> [PROMPT 1]:
Reproduce the part of the letter running between "Your letter posted" and "the German gunners.", inclusive.

Your letter posted just after Xmas arrived yesterday. At that, there appears in your letter a certain degree of panic as to the safety of Leggo and myself. You may rest assured that both he and I are still very much alive and free. However the root of the evil may lie in the fact that three members of my crew are now missing – they are Jimmy O’Neill, Harry Smith, and my Flight-engineer, Frankie Martin.

Unfortunately when I went on rest with Leggo, Foxlee and Simpson who have been with me on Hampdens and Manchesters, the other three lads were posted to another pilot to finish their tour of operations before they, too, went on rest. But as for being shot down at Milan – is rubbish. I would be furious if I fell to the Italians. It’s only good luck, and not ability, if they get anybody down, apart from the odd one or two, who fall to the German gunners.

Recently Jack Leggo and myself, went up to town to collect our “Gongs”. The next page or so I will more or less copy from my diary.

Stored data:
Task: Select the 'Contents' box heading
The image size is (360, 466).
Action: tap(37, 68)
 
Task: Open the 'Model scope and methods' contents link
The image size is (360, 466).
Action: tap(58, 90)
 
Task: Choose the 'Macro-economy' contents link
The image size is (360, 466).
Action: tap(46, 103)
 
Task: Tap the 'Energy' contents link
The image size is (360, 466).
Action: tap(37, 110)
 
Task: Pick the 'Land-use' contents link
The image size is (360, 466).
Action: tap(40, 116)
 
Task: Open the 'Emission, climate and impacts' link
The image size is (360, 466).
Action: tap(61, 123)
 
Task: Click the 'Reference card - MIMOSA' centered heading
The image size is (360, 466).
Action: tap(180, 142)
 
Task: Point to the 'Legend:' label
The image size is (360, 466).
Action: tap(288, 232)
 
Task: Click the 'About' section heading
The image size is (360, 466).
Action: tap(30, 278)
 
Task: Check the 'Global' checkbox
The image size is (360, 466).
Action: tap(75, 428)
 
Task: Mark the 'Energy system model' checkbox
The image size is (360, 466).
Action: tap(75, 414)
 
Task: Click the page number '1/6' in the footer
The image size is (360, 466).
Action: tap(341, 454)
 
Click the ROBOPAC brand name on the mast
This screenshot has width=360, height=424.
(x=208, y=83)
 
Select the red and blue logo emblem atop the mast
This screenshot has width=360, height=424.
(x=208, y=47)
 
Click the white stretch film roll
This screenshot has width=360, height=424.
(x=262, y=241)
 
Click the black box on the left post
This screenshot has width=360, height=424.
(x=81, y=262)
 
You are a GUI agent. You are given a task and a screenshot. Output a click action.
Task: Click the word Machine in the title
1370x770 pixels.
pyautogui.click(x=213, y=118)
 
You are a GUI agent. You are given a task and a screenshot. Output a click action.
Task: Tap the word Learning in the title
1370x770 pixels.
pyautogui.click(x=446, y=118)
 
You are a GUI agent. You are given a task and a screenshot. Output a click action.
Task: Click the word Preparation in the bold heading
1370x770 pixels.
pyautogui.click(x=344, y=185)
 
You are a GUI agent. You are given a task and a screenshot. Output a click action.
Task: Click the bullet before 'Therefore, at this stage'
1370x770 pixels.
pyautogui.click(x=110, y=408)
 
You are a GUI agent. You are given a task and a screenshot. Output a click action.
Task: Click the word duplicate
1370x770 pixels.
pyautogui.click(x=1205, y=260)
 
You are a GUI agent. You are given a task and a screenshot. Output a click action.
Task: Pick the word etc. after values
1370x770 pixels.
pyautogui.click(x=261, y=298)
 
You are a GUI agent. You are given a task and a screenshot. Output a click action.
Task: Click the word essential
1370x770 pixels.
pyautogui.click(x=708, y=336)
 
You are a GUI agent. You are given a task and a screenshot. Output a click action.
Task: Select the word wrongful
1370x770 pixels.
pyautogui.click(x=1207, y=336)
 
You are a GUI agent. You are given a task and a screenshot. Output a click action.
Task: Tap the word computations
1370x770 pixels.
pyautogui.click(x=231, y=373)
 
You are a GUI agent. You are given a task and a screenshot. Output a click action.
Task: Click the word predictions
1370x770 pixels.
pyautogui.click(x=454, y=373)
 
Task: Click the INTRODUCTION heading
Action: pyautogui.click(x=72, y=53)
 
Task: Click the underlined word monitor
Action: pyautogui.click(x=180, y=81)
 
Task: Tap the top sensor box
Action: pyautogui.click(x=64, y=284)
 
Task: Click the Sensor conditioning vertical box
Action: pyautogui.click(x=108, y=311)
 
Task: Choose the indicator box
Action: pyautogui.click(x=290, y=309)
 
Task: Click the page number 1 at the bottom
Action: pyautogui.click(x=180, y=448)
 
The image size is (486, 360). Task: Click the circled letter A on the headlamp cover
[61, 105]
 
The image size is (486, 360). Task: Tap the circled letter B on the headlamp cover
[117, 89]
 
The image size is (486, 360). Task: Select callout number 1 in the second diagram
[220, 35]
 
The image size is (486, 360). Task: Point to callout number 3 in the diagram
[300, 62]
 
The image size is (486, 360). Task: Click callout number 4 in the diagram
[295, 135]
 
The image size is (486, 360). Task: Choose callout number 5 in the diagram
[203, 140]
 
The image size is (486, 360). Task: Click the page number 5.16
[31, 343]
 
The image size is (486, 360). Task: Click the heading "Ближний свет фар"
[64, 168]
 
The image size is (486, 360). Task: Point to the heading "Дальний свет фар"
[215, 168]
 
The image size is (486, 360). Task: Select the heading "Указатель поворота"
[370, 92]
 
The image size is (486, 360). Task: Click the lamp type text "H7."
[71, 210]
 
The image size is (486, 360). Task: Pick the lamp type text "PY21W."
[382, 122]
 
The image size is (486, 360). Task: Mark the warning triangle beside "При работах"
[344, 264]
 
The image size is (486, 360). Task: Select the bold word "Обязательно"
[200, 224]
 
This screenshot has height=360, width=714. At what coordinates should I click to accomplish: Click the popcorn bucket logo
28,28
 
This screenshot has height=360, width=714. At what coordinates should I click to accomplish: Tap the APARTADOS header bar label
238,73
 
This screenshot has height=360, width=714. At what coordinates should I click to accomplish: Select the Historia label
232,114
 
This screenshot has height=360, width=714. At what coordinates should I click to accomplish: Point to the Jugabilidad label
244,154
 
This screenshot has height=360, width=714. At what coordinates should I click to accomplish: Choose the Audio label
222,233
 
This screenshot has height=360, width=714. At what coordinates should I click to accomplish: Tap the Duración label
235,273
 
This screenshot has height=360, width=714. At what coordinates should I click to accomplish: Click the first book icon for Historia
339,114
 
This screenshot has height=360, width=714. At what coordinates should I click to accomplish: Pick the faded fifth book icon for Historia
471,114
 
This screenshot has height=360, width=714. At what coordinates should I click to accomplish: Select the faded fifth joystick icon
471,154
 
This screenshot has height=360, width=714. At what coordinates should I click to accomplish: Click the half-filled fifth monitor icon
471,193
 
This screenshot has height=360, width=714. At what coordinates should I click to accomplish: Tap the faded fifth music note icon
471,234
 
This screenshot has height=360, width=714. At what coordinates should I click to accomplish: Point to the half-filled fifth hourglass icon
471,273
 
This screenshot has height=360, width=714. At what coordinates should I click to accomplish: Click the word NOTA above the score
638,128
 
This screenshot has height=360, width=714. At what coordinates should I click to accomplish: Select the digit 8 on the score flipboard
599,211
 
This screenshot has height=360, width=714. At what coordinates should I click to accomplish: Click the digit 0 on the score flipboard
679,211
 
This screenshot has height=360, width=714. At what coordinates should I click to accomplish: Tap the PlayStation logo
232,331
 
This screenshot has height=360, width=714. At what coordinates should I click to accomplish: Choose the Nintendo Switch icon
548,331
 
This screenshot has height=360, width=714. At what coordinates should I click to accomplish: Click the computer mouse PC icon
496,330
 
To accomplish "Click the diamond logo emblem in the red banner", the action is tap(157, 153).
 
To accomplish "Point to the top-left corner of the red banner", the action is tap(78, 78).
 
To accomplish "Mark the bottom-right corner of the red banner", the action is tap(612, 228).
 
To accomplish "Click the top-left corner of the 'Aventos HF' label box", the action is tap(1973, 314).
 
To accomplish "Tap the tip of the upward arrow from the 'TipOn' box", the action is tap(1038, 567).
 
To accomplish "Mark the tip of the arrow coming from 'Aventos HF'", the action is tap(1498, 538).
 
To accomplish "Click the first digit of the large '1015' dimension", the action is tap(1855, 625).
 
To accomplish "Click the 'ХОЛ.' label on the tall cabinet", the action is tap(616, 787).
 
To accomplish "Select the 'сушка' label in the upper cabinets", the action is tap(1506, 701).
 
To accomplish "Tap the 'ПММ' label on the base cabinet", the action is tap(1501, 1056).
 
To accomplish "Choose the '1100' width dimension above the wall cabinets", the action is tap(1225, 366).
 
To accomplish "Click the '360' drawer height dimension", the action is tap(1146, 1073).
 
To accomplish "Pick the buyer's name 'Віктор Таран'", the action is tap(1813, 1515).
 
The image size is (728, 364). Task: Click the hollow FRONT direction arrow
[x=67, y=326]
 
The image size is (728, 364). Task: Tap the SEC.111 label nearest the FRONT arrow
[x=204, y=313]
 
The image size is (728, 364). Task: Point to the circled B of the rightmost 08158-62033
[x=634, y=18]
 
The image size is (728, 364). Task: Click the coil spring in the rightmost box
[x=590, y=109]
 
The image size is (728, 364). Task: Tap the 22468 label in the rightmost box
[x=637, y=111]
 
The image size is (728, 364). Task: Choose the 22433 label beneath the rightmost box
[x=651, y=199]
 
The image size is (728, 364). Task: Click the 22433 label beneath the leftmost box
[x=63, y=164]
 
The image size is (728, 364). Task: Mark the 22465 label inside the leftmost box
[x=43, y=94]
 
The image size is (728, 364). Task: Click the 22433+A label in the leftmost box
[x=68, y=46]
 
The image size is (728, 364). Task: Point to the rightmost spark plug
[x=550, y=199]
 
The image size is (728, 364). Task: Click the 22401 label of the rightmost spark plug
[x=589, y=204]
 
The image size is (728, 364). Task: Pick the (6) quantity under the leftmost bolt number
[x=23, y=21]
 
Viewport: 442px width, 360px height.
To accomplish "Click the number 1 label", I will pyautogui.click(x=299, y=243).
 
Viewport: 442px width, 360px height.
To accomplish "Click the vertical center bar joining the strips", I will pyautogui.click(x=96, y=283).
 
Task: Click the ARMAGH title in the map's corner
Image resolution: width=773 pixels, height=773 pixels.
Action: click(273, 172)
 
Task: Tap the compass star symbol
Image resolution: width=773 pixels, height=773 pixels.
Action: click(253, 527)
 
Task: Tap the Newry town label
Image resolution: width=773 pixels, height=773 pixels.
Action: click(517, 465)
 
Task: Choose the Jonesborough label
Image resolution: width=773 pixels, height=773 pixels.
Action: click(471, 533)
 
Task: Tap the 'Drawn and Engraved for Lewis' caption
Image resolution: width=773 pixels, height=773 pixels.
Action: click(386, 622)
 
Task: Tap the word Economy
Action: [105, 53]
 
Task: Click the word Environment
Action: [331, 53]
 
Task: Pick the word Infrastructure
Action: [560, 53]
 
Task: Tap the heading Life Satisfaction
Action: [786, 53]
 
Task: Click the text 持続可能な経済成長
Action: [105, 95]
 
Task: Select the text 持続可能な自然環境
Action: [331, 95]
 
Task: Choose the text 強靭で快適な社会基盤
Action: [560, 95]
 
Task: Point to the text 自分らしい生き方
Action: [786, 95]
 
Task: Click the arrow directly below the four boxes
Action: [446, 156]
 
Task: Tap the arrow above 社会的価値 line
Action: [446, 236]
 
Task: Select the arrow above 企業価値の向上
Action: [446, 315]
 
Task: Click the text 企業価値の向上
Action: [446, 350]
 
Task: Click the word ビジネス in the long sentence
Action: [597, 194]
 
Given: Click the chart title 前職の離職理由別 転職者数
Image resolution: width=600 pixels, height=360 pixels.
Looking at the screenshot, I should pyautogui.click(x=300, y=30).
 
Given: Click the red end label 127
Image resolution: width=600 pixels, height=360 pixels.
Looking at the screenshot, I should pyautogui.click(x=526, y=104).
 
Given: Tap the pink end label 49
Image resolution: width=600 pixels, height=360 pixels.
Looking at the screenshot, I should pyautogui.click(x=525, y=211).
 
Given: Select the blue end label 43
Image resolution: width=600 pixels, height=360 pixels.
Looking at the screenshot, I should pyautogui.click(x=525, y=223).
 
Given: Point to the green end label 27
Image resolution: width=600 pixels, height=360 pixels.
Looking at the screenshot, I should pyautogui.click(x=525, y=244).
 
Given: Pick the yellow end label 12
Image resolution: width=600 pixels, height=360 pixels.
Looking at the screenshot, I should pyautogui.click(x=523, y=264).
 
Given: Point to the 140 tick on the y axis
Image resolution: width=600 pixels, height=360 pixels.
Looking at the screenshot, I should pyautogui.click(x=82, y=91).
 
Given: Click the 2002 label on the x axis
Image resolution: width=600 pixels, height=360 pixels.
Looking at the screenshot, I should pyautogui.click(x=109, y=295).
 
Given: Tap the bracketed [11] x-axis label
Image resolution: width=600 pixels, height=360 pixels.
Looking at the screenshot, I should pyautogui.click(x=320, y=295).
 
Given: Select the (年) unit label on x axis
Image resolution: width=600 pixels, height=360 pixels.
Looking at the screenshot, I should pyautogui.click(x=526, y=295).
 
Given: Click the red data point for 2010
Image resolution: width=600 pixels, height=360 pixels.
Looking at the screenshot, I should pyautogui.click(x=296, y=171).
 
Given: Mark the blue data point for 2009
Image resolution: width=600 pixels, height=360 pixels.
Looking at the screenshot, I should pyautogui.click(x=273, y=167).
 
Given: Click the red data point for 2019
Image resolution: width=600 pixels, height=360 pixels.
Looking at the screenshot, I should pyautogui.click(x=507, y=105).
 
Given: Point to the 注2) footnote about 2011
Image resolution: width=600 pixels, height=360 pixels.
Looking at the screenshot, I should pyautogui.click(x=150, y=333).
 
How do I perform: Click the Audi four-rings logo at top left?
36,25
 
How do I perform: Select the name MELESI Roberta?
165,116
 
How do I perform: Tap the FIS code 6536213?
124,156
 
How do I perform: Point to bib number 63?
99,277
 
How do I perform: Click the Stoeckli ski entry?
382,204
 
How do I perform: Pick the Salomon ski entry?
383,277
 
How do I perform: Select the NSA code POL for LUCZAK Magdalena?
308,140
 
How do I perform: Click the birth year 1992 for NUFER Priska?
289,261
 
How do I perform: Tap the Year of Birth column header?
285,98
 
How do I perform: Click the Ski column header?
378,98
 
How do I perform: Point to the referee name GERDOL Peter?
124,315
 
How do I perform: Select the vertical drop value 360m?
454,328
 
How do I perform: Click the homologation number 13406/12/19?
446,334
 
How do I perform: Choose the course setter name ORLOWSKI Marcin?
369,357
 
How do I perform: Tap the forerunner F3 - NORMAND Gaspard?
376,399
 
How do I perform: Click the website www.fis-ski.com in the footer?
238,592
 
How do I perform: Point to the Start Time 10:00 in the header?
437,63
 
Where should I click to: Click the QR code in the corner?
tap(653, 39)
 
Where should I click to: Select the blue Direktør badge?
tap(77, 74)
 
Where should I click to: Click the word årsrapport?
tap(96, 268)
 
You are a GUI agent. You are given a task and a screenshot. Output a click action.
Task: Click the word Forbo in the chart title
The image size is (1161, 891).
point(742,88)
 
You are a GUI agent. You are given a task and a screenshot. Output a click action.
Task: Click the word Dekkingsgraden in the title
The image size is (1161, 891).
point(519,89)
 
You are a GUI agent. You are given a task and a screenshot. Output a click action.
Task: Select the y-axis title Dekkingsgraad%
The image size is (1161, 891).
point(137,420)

> [PROMPT 2]:
In the records, rewrite the lines between the ones holding "How do I perform: Choose" and "tap(96, 268)", inclusive, replacing "How do I perform" with "How can I perform" and leaving everything else unchanged. Return only those lines.

> [REPLY 1]:
Your letter posted just after Xmas arrived yesterday. At that, there appears in your letter a certain degree of panic as to the safety of Leggo and myself. You may rest assured that both he and I are still very much alive and free. However the root of the evil may lie in the fact that three members of my crew are now missing – they are Jimmy O’Neill, Harry Smith, and my Flight-engineer, Frankie Martin.

Unfortunately when I went on rest with Leggo, Foxlee and Simpson who have been with me on Hampdens and Manchesters, the other three lads were posted to another pilot to finish their tour of operations before they, too, went on rest. But as for being shot down at Milan – is rubbish. I would be furious if I fell to the Italians. It’s only good luck, and not ability, if they get anybody down, apart from the odd one or two, who fall to the German gunners.

> [REPLY 2]:
How can I perform: Choose the course setter name ORLOWSKI Marcin?
369,357
 
How can I perform: Tap the forerunner F3 - NORMAND Gaspard?
376,399
 
How can I perform: Click the website www.fis-ski.com in the footer?
238,592
 
How can I perform: Point to the Start Time 10:00 in the header?
437,63
 
Where should I click to: Click the QR code in the corner?
tap(653, 39)
 
Where should I click to: Select the blue Direktør badge?
tap(77, 74)
 
Where should I click to: Click the word årsrapport?
tap(96, 268)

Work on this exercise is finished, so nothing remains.